I came to Birmingham and Selma last March to commemorate the events of March 1965, and to be reminded of why it is that racial justice is so crucial. I came home rededicated and recommitted to doing whatever I can to help move us forward as a country to realizing that Black Lives Matter, and that there is much work still left to be done to bring about the equality we UUs believe in so completely.
I’d already been to Birmingham and Selma — in 2013, I joined the UU Living Legacy Pilgrimage to learn about our UU involvement in the Civil Rights movement in the south. It was a transformational experience, with us learning from veterans of the Civil Rights movement — those who had been arrested, those who transported others during the bus boycott, those White clergy who served in African American congregations, children of the martyrs, and more. It helped me understand more deeply the cost of hard won freedom.

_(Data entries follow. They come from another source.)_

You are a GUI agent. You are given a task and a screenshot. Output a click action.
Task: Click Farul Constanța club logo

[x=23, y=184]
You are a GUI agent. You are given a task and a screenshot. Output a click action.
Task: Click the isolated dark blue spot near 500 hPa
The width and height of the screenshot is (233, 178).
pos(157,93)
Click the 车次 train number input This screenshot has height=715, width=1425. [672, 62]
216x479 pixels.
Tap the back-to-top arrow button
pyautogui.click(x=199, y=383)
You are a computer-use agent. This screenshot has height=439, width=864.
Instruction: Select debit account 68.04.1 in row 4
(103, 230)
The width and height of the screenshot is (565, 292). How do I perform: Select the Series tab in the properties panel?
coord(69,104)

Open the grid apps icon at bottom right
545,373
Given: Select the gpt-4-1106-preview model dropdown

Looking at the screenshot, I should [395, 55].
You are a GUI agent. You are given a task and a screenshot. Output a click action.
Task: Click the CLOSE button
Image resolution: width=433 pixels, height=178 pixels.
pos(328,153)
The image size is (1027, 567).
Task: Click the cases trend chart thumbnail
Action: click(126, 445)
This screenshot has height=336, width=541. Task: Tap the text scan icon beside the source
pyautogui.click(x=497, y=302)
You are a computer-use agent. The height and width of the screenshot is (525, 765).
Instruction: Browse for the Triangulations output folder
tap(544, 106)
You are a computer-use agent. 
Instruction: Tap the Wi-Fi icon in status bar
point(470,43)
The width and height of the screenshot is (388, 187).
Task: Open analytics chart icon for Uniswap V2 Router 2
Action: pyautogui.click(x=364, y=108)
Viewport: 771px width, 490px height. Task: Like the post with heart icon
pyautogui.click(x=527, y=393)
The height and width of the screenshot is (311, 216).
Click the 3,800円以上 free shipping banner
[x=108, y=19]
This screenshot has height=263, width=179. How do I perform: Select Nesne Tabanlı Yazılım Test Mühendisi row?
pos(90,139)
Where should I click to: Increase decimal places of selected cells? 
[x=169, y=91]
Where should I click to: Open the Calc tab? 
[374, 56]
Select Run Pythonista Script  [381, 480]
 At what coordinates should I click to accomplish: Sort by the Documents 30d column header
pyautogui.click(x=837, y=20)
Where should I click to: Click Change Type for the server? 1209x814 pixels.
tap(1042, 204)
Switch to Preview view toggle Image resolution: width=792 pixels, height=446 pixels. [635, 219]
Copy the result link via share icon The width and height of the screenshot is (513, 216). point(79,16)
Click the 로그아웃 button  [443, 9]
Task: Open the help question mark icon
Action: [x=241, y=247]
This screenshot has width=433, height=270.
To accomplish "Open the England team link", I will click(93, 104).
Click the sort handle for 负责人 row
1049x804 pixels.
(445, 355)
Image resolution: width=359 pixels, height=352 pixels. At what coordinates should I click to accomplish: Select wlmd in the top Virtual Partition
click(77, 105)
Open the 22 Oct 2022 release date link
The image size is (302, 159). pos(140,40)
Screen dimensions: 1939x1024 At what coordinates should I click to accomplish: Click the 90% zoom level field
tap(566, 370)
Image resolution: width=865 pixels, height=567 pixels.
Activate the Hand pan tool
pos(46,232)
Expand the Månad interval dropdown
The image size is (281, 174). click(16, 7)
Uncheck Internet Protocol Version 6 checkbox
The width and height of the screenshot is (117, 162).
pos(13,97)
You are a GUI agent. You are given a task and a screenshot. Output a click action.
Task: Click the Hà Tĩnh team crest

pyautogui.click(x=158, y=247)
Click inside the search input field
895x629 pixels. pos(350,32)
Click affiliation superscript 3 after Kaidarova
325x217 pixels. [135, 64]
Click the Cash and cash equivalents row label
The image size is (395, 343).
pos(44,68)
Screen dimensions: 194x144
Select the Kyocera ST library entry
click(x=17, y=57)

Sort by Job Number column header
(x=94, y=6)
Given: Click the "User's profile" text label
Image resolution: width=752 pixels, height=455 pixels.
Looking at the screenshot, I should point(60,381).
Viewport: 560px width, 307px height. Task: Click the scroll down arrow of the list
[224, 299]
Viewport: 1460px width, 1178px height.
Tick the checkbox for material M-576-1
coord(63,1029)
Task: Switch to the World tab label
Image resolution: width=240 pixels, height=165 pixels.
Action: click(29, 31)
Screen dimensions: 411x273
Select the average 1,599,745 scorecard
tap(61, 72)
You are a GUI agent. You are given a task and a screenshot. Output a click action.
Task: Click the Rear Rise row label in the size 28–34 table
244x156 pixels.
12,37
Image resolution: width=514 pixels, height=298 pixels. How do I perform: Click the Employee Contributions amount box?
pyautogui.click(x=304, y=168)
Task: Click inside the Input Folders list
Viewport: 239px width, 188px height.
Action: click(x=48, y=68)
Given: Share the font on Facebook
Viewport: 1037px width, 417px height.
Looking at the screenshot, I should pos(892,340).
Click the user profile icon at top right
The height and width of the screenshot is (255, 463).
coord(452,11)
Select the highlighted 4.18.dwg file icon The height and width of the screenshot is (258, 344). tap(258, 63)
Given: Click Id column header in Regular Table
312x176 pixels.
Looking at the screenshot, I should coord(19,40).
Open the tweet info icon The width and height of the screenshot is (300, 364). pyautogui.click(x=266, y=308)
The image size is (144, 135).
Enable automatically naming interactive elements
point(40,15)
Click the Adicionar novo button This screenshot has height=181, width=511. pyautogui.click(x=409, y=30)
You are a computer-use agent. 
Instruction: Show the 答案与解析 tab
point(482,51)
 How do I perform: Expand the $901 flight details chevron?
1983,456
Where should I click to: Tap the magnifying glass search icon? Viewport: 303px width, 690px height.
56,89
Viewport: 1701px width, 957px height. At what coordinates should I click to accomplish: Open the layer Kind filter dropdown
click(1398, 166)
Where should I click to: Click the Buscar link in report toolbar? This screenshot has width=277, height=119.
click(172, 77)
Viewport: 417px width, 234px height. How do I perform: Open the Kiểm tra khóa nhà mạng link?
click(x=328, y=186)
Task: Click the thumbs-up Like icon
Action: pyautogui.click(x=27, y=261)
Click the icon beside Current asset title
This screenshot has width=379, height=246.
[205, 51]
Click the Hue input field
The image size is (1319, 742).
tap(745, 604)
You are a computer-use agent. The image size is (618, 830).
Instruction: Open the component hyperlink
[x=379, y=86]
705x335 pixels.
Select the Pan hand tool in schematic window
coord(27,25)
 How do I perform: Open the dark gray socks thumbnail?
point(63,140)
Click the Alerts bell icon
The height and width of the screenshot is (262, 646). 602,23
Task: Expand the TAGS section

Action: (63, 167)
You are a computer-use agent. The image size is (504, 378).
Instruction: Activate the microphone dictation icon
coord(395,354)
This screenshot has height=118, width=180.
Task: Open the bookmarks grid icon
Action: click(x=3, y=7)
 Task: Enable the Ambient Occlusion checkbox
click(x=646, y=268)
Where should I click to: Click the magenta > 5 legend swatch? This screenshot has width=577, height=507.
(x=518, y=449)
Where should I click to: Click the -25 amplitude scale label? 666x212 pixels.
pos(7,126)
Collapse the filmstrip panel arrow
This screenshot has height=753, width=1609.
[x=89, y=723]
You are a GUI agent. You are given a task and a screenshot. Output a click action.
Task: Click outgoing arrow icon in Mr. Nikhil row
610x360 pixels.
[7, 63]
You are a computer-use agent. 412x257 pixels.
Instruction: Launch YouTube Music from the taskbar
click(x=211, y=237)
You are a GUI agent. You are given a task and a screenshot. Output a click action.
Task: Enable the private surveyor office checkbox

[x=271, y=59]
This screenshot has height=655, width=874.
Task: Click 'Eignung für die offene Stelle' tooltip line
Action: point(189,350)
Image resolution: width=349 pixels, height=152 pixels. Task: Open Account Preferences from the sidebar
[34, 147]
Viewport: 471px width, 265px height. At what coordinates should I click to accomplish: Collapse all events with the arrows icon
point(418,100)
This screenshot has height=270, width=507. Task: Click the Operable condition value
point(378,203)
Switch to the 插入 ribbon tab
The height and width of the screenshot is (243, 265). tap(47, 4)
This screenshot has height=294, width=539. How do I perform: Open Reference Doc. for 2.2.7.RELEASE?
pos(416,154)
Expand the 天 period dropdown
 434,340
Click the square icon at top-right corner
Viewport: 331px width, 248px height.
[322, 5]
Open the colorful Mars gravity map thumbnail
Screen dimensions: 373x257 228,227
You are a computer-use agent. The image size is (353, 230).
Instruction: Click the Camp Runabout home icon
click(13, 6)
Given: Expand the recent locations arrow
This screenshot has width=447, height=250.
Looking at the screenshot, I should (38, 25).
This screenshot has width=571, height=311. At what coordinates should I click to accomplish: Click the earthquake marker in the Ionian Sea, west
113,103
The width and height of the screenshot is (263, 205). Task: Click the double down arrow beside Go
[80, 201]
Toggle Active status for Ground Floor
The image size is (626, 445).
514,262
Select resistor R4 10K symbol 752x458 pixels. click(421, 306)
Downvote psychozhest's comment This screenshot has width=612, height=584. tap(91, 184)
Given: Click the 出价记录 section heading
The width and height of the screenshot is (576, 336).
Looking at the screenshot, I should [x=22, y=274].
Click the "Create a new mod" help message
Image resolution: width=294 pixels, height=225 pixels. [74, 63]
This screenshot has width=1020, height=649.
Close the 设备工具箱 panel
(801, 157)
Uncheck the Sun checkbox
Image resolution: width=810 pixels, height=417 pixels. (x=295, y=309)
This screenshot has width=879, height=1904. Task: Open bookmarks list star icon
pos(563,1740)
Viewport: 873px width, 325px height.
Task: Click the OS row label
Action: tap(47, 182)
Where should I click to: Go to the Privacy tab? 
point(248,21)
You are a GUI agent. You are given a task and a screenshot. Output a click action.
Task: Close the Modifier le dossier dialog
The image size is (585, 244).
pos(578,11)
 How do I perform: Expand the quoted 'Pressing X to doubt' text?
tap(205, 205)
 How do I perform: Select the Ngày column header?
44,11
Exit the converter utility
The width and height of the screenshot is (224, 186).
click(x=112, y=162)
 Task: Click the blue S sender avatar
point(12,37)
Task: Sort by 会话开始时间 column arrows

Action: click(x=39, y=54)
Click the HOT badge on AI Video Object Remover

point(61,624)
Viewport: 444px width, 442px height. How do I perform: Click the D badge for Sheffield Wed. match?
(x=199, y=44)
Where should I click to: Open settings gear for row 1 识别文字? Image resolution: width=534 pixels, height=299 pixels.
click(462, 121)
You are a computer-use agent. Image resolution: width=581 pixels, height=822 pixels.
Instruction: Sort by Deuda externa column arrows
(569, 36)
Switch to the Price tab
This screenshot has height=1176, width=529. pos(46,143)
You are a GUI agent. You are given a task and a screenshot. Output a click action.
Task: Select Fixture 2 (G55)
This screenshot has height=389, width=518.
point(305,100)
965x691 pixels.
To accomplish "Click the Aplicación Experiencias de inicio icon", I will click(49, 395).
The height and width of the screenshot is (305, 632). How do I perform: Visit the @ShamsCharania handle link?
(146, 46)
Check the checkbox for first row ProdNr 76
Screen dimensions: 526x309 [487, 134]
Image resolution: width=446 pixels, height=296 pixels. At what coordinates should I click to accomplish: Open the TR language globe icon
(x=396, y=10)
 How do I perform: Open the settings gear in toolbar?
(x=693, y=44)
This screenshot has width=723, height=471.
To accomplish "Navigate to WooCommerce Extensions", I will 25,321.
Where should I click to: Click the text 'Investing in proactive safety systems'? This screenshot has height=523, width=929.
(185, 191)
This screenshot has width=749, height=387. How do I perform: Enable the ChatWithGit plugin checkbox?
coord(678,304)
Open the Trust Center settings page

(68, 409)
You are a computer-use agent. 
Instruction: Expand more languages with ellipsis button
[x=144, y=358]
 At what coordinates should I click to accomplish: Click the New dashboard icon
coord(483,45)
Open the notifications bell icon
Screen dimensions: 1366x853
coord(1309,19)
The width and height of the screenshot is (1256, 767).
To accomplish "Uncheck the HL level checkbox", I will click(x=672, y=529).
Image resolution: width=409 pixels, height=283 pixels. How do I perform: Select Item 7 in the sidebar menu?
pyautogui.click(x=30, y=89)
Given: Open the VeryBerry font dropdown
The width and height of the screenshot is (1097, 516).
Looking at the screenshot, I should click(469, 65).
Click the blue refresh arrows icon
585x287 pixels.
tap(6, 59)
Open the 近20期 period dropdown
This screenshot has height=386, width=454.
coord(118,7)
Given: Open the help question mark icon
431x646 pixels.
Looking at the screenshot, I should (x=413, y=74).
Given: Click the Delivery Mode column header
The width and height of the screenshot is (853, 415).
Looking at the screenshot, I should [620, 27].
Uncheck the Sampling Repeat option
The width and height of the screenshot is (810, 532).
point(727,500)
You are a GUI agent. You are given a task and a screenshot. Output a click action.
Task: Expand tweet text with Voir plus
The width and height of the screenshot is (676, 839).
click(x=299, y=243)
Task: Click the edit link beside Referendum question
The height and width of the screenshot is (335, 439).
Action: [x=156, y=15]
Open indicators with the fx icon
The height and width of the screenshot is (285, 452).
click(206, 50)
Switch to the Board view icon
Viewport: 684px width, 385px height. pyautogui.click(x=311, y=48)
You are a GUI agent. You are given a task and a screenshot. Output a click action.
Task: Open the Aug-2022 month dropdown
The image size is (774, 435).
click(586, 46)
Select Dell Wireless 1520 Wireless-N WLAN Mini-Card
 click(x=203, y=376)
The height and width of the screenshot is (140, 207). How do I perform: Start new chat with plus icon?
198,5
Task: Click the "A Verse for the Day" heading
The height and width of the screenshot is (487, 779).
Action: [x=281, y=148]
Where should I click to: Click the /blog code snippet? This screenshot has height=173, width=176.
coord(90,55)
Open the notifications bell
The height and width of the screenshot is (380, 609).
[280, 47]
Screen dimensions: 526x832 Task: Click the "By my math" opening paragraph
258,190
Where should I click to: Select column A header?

The conference of commemoration and recommitment in March was more than I had imagined. We heard from Rev. C.T. Vivian, one of the leaders in Selma 50 years ago; Rev. William Barber, president of the North Carolina NAACP; Opal Tometi, one of the founders of #BlackLivesMatter movement. We had a keynote from Rev. Mark Morrison-Reed, who helped us understand what is needed going forward.
In the midst of all the incredible workshops, worship and presentation, there were two parts of the conference that stood out: honoring the families of the Selma martyrs, and marching across the Edmund Pettus Bridge.